In 1989, Spice moved to the upper class of the championship and Chamberlain switched from their turbocharged Hart motor to the more dominant Ford Cosworth V8. Nick Adams, partnered with Fermín Vélez and sponsored by Repsol, won the first four races of the season. Their control of the category was enough that the team skipped the final race of the season, entering their Spice-Ford in the upper class of the championship instead, yet still winning the teams and drivers' championships in the C2 category. The lower class became defunct in 1990, moving Chamberlain into a class now led by manufacturer teams from Mercedes-Benz, Jaguar, Toyota, Nissan, and Porsche, as well as returning to competing against the factory Spice team. A variety of drivers rotated through the team's two cars, although Vélez later moved to the Spice team and the season ended with Chamberlain not scoring any championship points. New regulations coming into effect for the series left Chamberlain to enter only select races in 1991 before a return to a full-season effort in 1992, once more in the newly established FIA Cup category.
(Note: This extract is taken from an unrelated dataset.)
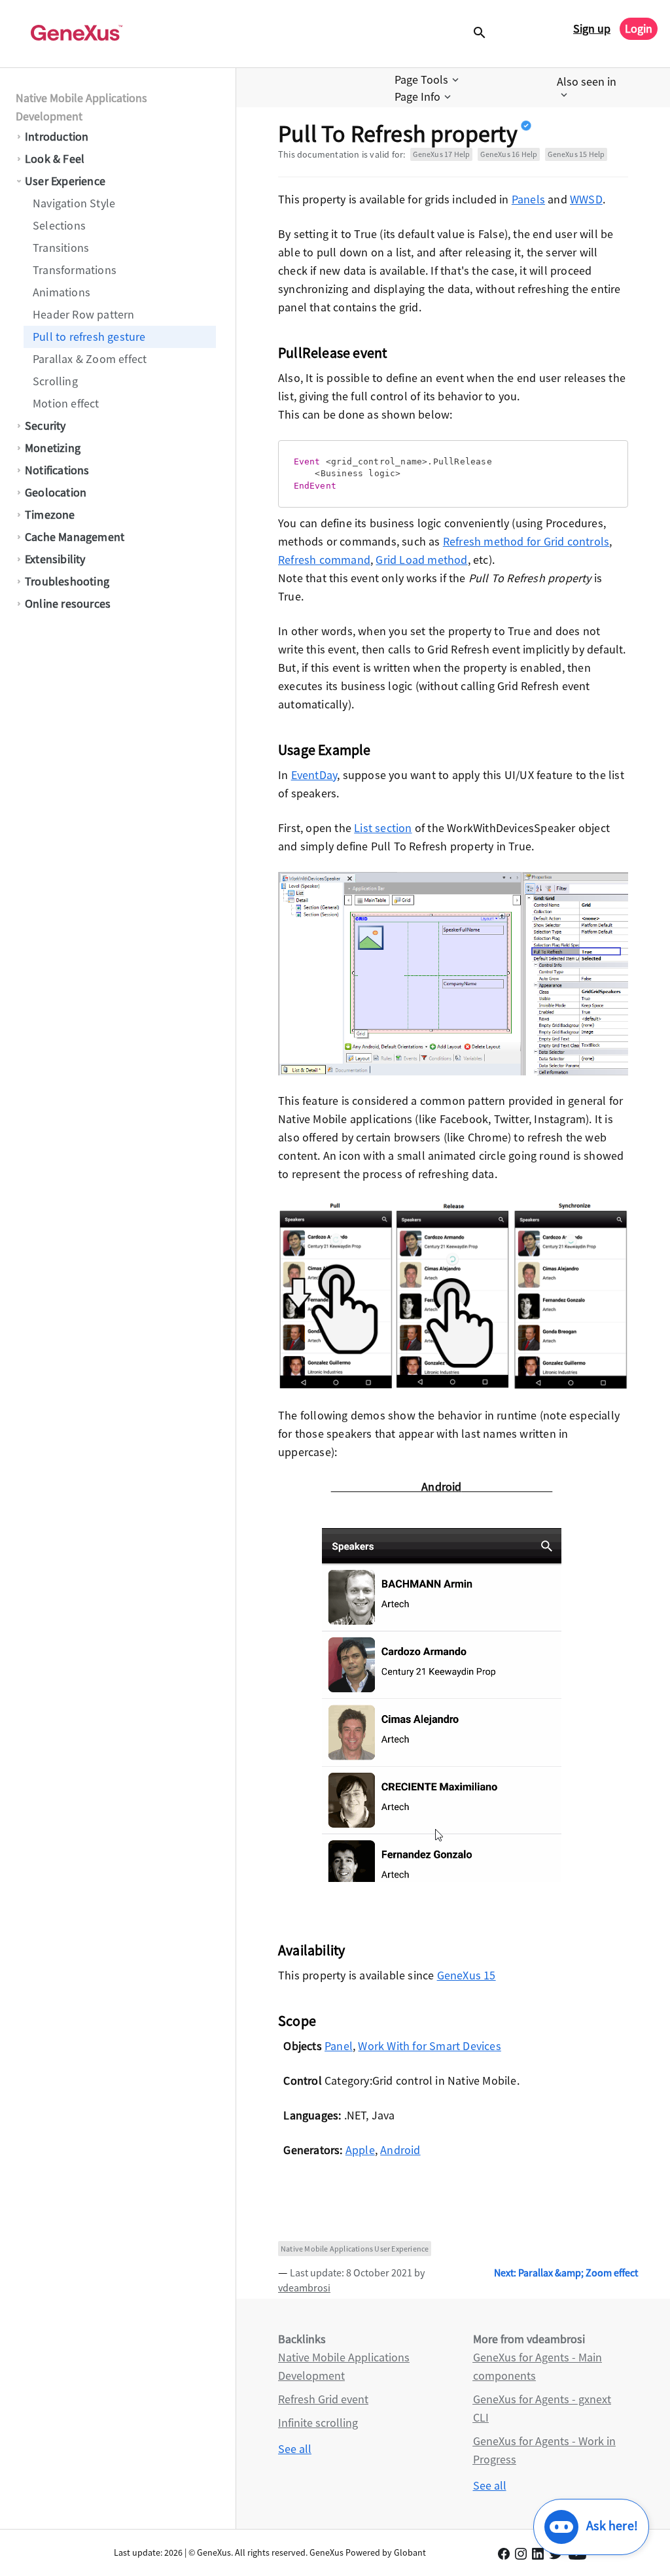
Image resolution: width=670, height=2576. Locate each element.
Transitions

Chamberlain Engineering won the 1992 FIA Cup for Teams and Ferdinand de Lesseps, the only driver in the FIA Cup category to compete in all six races that season, handily won the drivers' title.

The World Championship folded after the 1992 season and Chamberlain began a slew of GT programs in the 1990s. A partnership with Lotus Sport came in 1993, codeveloping Lotus Esprits for competition. Although intended for Le Mans, Chamberlain returned to their British racing roots by competing in the newly founded BRDC National Sports GT Challenge in 1994, winning their class title with Thorkild Thyrring, as well as entering some other international events on the BPR Global GT Series. As Lotus took full control of the project in 1995, Chamberlain began various projects with British teams, developing a Jaguar XJ220 and running a Porsche 911 GT2. The team eventually became involved in Chrysler's new GT program as the first customers of the Viper GTS-Rs, entering a two-car team in the FIA GT Championship. By 1999 Chamberlain had moved up to second in the championship behind the factory-backed Oreca team. Chamberlain Engineering returned to prototype racing in 2001 at the behest of MG for a two-year campaign of their new cars at the 24 Hours of Le Mans. Although ultimately unsuccessful, the team later purchased a Dome-Judd chassis for use in the American Le Mans Series at the end of 2002.

Chamberlain once again became sporting partners with another British entry, Gareth Evan's TVR Tuscans from the British GT Championship. The new Chamberlain-Synergy team campaigned the cars internationally in 2004 at select events including the American Le Mans Series, Le Mans Series, FIA GT Championship, and at the 24 Hours of Le Mans. Gareth Evans then made the transition to prototypes with a new Lola-AER chassis and won the LMP2 championship for the Le Mans Series. The partnership between Chamberlain and Evans continued through to 2008 when the team made their last start at Le Mans. Hugh Chamberlain would later continue to serve as a consultant and sporting director for British teams.

Hugh Chamberlain died on 25 February 2024, at the age of 82.